TIME’s Person of the Year Forecast

Prediction markets now point to an unusual frontrunner for TIME Magazine’s 2025 Person of the Year: Artificial Intelligence. With odds near 40% across Polymarket and Kalshi, traders tracked by agamble.com are pricing in a historic outcome in which “something” may beat “someone” for the second time in nearly a century.

Alongside AI, Nvidia CEO Jensen Huang has become the strongest individual pick, while Pope Leo XIV, Donald Trump, and Sam Altman form a distant second tier.

How TIME Chooses Its Person of the Year

TIME’s Person of the Year recognizes the individual — or occasionally a concept or object — that most influenced world events over the past year, for “better or worse.” The designation has existed since 1927 and usually features a person, though rare exceptions exist, including “The Computer” in 1982.

The 2025 race takes place amid a period of rapid AI deployment, regulatory disputes, concerns about automation, and cultural shifts in how people work, create, and disseminate knowledge.
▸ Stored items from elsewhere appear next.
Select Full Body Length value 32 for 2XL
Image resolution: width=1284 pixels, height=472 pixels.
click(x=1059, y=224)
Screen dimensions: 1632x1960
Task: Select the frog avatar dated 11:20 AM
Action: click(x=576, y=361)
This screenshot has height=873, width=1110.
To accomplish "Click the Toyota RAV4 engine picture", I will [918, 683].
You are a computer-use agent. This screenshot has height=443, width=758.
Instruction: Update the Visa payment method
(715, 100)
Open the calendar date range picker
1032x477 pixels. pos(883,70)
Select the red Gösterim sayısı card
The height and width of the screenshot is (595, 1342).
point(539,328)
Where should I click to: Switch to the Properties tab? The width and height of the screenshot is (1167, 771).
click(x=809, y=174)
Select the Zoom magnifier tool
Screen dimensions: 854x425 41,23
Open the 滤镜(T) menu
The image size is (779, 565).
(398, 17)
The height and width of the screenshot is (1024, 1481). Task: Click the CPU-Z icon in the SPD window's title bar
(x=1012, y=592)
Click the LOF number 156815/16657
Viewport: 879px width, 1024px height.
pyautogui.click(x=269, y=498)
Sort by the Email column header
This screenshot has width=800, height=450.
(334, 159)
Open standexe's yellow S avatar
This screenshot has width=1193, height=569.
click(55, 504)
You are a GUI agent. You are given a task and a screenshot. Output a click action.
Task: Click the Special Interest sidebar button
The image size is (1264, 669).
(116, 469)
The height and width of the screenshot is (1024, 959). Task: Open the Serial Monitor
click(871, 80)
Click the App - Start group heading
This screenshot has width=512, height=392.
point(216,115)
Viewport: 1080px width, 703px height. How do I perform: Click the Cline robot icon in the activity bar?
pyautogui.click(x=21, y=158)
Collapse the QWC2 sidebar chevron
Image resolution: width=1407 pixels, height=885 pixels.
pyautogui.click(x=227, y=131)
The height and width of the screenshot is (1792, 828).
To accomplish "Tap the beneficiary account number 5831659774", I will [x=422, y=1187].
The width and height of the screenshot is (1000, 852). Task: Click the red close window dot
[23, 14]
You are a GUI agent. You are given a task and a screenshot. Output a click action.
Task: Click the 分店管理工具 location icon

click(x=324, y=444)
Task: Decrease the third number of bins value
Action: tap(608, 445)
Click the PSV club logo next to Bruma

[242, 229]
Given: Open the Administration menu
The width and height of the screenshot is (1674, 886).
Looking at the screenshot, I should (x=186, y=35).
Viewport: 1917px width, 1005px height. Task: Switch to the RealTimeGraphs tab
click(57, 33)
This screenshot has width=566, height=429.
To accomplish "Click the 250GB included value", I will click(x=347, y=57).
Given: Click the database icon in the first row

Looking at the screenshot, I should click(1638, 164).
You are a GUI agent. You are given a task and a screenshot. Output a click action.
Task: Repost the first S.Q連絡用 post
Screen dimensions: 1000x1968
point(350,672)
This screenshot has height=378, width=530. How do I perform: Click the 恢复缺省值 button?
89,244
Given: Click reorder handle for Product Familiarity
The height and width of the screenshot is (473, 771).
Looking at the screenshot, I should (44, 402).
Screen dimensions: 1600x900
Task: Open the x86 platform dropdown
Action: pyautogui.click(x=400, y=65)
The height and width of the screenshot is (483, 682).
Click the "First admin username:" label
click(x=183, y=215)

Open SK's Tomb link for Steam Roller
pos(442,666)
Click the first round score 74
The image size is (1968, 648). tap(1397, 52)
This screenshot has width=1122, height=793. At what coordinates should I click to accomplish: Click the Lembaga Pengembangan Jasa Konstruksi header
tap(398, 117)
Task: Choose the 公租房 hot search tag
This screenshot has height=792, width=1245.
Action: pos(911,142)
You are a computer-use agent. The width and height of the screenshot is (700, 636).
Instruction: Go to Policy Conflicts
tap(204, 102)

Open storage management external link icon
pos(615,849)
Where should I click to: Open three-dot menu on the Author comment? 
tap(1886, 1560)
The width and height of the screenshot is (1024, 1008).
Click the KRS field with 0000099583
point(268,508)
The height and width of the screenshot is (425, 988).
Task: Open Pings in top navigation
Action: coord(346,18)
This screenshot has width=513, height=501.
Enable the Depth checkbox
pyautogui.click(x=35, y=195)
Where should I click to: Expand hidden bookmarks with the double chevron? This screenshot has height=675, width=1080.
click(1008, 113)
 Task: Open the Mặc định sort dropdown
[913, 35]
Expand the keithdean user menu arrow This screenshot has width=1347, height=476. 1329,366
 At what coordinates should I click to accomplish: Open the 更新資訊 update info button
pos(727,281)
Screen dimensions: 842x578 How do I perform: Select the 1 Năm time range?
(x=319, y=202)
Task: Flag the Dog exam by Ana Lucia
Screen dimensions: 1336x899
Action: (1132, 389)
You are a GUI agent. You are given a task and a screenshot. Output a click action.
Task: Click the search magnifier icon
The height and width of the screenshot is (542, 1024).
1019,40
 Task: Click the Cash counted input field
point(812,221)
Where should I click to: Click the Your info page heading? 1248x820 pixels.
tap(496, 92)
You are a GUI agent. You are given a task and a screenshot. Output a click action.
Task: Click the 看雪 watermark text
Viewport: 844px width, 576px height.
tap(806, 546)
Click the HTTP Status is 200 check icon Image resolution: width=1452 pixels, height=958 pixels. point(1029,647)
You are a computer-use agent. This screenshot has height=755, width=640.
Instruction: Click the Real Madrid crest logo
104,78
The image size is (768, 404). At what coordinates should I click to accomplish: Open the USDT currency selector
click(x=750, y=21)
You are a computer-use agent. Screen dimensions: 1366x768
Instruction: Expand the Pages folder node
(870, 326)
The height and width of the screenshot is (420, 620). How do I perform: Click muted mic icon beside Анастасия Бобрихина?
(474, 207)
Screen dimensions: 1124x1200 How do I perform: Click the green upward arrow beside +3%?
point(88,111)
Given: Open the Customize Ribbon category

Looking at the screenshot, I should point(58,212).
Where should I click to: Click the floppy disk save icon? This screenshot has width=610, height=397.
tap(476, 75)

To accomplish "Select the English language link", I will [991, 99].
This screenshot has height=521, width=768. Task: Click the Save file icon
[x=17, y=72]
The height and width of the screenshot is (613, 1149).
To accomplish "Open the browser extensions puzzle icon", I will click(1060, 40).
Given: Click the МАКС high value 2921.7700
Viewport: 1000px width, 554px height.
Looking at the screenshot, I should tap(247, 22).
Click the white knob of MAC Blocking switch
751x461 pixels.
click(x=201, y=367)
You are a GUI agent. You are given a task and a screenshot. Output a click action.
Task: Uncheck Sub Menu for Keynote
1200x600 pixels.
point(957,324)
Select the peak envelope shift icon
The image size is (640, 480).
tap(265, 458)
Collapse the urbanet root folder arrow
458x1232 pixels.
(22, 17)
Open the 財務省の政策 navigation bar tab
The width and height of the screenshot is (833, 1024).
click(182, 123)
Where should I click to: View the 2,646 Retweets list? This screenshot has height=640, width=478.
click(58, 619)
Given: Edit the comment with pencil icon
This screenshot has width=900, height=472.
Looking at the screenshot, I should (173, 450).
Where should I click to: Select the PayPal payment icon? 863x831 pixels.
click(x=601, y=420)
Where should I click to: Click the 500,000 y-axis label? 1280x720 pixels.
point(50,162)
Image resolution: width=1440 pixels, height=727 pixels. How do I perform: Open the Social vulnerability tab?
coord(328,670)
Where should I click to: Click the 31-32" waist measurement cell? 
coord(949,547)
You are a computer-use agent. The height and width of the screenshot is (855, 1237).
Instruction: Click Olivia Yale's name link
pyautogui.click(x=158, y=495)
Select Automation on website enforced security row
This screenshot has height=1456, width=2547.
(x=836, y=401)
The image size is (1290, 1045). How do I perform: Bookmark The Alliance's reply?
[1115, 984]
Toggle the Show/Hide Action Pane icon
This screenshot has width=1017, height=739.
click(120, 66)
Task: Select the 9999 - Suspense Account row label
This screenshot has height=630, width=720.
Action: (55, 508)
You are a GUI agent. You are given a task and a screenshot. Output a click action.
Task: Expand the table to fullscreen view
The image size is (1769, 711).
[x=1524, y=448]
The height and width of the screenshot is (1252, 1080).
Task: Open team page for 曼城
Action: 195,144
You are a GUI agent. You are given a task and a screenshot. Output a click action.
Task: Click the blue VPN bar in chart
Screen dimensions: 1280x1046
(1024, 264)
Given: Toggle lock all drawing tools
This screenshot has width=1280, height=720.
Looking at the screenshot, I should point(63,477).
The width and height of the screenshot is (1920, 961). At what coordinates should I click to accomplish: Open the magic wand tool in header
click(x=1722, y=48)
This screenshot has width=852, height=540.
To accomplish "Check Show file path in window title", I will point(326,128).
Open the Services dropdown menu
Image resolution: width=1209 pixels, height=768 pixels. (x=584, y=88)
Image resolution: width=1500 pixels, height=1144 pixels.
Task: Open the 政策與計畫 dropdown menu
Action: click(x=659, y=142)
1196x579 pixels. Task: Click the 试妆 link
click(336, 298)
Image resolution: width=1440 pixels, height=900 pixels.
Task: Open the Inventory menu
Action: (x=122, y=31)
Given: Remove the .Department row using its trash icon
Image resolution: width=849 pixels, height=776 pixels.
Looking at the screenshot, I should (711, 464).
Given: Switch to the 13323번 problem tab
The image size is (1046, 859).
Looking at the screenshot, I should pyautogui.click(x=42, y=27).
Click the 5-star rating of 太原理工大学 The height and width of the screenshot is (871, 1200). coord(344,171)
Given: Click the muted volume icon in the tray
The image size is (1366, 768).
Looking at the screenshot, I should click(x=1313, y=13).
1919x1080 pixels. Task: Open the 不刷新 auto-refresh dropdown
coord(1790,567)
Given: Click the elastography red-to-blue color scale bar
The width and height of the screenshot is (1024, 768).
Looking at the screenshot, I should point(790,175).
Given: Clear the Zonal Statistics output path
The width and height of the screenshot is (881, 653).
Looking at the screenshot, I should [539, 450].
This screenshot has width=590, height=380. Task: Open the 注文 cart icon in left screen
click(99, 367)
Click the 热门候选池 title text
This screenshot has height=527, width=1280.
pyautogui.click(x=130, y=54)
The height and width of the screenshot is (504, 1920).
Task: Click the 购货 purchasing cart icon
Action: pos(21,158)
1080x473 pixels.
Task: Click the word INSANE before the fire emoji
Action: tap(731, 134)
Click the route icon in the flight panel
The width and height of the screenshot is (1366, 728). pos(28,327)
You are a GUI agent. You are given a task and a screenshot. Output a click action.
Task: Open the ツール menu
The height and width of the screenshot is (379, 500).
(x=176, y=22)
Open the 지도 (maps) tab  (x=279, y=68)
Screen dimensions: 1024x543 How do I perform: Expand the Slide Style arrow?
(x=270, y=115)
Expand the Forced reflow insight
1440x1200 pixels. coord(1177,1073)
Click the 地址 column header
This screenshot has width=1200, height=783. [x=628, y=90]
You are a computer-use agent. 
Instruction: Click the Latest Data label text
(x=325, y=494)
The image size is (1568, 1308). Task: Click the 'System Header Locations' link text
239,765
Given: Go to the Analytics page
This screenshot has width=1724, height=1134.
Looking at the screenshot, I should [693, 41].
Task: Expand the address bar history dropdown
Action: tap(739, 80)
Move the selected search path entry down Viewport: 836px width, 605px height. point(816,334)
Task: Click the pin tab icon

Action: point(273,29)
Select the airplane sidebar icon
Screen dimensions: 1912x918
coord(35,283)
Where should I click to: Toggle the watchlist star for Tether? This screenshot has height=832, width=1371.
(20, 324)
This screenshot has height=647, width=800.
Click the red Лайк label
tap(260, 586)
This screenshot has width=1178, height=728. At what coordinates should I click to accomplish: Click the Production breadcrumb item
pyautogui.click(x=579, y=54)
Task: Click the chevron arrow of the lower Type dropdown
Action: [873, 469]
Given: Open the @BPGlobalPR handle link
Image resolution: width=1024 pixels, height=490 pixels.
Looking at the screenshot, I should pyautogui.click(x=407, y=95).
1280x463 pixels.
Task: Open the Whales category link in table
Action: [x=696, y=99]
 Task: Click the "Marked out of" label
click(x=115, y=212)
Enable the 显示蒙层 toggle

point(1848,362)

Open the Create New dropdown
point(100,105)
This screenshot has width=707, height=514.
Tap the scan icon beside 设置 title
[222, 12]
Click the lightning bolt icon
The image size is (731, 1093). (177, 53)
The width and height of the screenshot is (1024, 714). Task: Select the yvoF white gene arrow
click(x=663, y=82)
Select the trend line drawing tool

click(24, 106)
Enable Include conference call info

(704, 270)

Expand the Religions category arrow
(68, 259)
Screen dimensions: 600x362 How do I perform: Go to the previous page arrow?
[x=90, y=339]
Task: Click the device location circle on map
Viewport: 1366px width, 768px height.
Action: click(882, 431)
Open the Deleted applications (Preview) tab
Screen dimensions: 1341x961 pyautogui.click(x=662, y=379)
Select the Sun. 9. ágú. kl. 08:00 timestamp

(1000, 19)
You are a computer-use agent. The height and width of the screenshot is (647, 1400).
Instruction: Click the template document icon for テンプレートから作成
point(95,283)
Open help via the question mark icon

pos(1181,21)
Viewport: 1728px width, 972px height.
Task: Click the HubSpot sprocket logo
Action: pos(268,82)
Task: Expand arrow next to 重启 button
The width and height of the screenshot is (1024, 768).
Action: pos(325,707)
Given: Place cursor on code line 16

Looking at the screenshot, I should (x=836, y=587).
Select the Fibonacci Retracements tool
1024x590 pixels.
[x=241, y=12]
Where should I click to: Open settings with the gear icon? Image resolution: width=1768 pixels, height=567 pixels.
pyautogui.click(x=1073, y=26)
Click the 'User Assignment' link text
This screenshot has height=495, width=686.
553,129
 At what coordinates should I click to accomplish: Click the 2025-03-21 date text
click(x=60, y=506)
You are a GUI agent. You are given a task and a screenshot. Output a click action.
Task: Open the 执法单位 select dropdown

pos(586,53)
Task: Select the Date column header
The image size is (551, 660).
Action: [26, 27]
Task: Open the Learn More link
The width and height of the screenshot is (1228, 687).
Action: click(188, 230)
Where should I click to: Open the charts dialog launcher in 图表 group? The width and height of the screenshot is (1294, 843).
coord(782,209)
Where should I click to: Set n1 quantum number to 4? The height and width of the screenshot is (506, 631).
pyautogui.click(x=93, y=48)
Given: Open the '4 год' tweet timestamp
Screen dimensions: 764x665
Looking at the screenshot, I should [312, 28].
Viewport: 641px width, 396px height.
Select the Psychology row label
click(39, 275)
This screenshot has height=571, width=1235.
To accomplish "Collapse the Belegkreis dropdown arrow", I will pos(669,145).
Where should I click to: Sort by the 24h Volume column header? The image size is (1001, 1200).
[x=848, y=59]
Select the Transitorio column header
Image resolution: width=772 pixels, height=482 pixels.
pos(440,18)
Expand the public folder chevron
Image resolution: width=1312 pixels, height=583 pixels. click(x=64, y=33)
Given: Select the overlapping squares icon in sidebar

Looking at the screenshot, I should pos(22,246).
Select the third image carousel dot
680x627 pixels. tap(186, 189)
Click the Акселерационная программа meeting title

As with past selections, the cover of TIME magazine, rather than web posts or co-mentions, determines the market resolution.

Where the Odds Stand for TIME’s Person of the Year at This Moment

For the first half of the year, Donald Trump held a narrow lead in the markets. That changed in mid-June, when traders shifted decisively toward AI as the central force shaping 2025. Then, in late October, a new contender entered the field: Nvidia CEO Jensen Huang, whose sudden rise now threatens to overturn the expected narrative.

  • AI leads at 37% on Polymarket, with strong volume ($11.7M in total market trades).
  • Kalshi places AI at 40%, marking firm cross-platform alignment.
  • Jensen Huang rises to 25–29%, including a 4% jump on Kalshi.
  • Pope Leo XIV drops to 10–11%, retreating from earlier highs.
  • Donald Trump and Sam Altman cluster around 8%, with high liquidity but low probability.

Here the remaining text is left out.